## [Your assignment]
Look through the entries below, please, and copy every line with the word "preview".

## [Material provided]

========================================

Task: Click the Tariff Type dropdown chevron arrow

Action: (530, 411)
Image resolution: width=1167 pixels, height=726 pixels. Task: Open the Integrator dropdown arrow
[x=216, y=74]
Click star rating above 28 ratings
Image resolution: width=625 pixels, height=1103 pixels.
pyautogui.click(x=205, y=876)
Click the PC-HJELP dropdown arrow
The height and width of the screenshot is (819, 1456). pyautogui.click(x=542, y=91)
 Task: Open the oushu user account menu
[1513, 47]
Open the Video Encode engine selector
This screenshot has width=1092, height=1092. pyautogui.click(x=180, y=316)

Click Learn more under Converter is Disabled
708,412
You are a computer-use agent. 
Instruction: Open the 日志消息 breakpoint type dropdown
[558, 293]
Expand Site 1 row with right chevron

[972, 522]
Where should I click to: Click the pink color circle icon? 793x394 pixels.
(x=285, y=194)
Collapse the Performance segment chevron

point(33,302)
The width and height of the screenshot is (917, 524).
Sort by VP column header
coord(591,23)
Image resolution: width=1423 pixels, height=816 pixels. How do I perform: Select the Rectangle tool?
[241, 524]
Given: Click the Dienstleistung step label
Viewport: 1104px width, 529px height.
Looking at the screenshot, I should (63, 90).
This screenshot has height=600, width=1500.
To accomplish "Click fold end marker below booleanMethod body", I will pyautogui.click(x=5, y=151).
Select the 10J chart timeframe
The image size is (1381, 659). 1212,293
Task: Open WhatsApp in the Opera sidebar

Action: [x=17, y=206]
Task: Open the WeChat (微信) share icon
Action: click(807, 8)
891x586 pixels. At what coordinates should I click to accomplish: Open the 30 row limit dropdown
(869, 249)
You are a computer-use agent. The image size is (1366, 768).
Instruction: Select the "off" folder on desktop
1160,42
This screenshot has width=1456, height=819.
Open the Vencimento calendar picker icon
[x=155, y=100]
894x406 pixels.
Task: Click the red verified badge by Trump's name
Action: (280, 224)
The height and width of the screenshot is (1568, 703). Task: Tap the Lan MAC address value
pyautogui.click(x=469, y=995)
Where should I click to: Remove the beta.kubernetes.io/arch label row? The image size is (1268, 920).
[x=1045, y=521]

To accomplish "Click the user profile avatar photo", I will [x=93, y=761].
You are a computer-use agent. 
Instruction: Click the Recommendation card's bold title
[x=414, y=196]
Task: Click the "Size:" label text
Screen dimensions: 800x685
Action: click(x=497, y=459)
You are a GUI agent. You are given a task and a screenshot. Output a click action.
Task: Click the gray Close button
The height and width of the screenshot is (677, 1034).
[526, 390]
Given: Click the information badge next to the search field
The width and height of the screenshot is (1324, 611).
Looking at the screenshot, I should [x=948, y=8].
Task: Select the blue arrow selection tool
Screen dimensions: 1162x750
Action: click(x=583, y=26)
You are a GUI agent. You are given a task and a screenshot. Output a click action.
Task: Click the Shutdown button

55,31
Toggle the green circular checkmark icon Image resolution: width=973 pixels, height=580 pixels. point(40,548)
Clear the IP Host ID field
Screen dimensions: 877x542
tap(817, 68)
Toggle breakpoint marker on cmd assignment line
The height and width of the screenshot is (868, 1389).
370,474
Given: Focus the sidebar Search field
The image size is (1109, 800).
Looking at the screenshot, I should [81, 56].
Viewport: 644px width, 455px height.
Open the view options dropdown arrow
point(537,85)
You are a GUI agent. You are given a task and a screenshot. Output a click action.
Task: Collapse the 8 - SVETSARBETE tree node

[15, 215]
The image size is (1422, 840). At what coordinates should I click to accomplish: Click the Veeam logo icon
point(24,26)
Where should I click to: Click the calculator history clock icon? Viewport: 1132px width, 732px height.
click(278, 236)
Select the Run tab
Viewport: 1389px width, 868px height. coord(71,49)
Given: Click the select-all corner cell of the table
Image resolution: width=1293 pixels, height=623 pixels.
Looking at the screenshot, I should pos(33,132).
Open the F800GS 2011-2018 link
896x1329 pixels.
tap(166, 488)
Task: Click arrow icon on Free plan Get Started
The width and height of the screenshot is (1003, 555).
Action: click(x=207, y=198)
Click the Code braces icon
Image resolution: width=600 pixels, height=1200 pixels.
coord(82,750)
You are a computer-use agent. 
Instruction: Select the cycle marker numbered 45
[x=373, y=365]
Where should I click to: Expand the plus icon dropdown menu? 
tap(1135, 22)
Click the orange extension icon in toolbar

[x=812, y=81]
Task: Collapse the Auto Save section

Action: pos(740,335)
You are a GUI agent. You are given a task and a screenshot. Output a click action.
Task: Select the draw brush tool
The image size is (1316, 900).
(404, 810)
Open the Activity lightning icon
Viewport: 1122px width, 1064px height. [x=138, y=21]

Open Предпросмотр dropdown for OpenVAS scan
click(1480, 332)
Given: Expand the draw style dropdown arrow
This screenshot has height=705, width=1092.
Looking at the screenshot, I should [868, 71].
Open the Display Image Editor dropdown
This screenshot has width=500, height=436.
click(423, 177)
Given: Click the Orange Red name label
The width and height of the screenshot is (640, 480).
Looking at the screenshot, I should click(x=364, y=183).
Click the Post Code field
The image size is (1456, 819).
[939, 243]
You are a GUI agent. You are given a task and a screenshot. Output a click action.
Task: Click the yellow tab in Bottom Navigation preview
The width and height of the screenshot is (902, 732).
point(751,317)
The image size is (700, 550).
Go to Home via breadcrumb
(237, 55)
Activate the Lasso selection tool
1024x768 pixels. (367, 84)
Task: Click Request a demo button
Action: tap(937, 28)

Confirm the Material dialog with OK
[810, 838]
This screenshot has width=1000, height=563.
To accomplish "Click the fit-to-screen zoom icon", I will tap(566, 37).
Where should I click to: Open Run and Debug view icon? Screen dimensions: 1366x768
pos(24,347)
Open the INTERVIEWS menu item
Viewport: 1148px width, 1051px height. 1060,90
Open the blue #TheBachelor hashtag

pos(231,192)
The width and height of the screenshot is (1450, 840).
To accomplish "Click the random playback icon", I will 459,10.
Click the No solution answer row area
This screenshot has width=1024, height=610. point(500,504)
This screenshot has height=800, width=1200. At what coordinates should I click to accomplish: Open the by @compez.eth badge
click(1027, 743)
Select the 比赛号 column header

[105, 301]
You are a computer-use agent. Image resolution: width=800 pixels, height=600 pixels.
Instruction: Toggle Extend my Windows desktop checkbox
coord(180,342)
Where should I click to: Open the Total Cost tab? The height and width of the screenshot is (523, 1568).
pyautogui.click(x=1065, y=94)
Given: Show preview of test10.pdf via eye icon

========================================

## [Result]
Task: Click the yellow tab in Bottom Navigation preview
Given: Show preview of test10.pdf via eye icon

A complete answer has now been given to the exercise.